La Odisea del Piponazo

¿Qué sentimiento te invade cuando te dispones a ver una peli de tres horas y el tipo del asiento contiguo se jacta con sus amigos de haber colado una bolsa grande de El Piponazo? No adolescentes, hombres ya en sus treinta. Y apostilla: "Pero vengo preparado, ¿eh?, que me he traído mi propia bolsa para tirar las cáscaras?". Muchas, muchas gracias por no escupir la cáscaras en el suelo. Clic-clac.

Los 172 minutos de la nueva película de Nolan descansan sobre las espaldas de Matt Damon, unos hombros mucho más redondos que la interpretación del actor. En su papel de Odiseo, de quien se repite hasta la saciedad que es el más sagaz de los guerreros en el ejército de Agamenón, no hace más que estupideces. No hay ni una decisión que atisbe un minúsculo destello de ingenio.

La estratagema del caballo con la que consiguen ganar la guerra, en el imaginario clásico, es un equino sobre un carro con ruedas. Aquí, en cambio, es una enorme figura de madera innecesariamente artística que los troyanos deben arrastrar a puro músculo. ¿Me estás diciendo que los remolcadores no son capaces de percibir que la estatua está llena de gente, que se mueve y se mea y se caga en su interior?

Es tan poco espabilado que no queda claro si el héroe hubiera sido capaz de llegar a Ítaca por sus propios medios incluso sin el castigo de Poseidón. ¿Por qué ataca al Cíclope, un pastor que está solo en su isla sin hacer daño a nadie? Y encima se indigna cuando el gigante de un solo ojo no permite que le roben el rebaño, su único sustento.

Y mientras tanto, clic-clac. En las escenas realmente silenciosas, ni un ruido. Pero en cuanto subía un poco la música o los efectos de sonido, clic-clac. Pipa tras pipa tras pipa. Lo peor de todo es que la película carece de escenas de acción que se queden grabadas en la memoria. Así como la pelea en reverso de Tenet provoca un impacto imborrable en el espectador, aquí todo es olvidable.

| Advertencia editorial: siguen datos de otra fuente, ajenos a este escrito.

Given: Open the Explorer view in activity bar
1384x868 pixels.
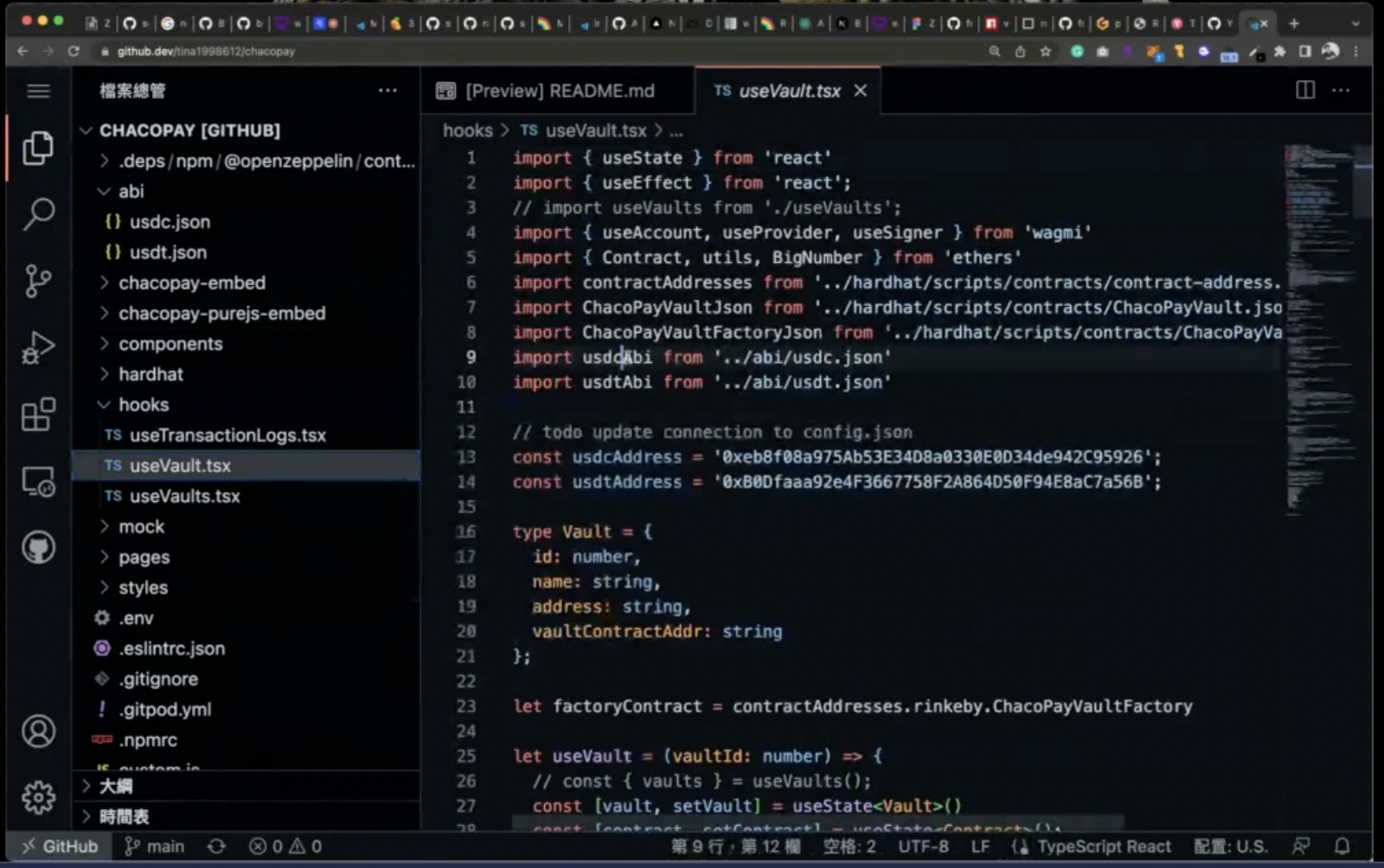Looking at the screenshot, I should click(x=38, y=148).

Visualmente carece de cohesión o novedad. El diseño del Cíclope parece un descarte de El Laberinto del Fauno, mientras los gigantes con armadura de la siguiente isla están sacados de una serie de fantasía medieval genérica. La desagradable escena de Circe moldeando los cuerpos de los navegantes en cerdos recuerda a la transformación en ratas de los comensales de La maldición de las brujas.

El resultado es un batiburrillo en el que cada islote es de un padre y de una madre. La inconsistencia se agrava con la actuación opaca de su protagonista y la evolución gris del guion. El espectador no tiene idea hacia donde apunta su director. ¿Qué necesidad había de una nueva versión del clásico literario si no aporta nada ni en lo visual ni en lo argumental ni en lo interpretativo? Clic-clac.

La explicación se nos desvela al final por boca del propio héroe. Pero esto, en mi opinión, es un claro ejemplo de que algo no se ha hecho bien. Si debes recurrir a un monólogo a la conclusión del metraje para explicar por qué coño te has gastado tantos millones en rodar semejante bodrio, es que no has logrado transmitir lo que pretendías.

Y el cierre es de traca. El avispado Odiseo se saca el aguijón y se pone a repartir hostias como panes al más puro estilo del cine oriental de artes marciales. Primero, te mete la chapa con el monólogo sobre la moral y el respeto al dictado de Zeus, y luego se cada en Dios de todos los presentes. Y ahí sí, mi vecino vio el cielo abierto. Clic-clac, clic-clac, clic-clac, hasta finiquitar la bolsa y los créditos.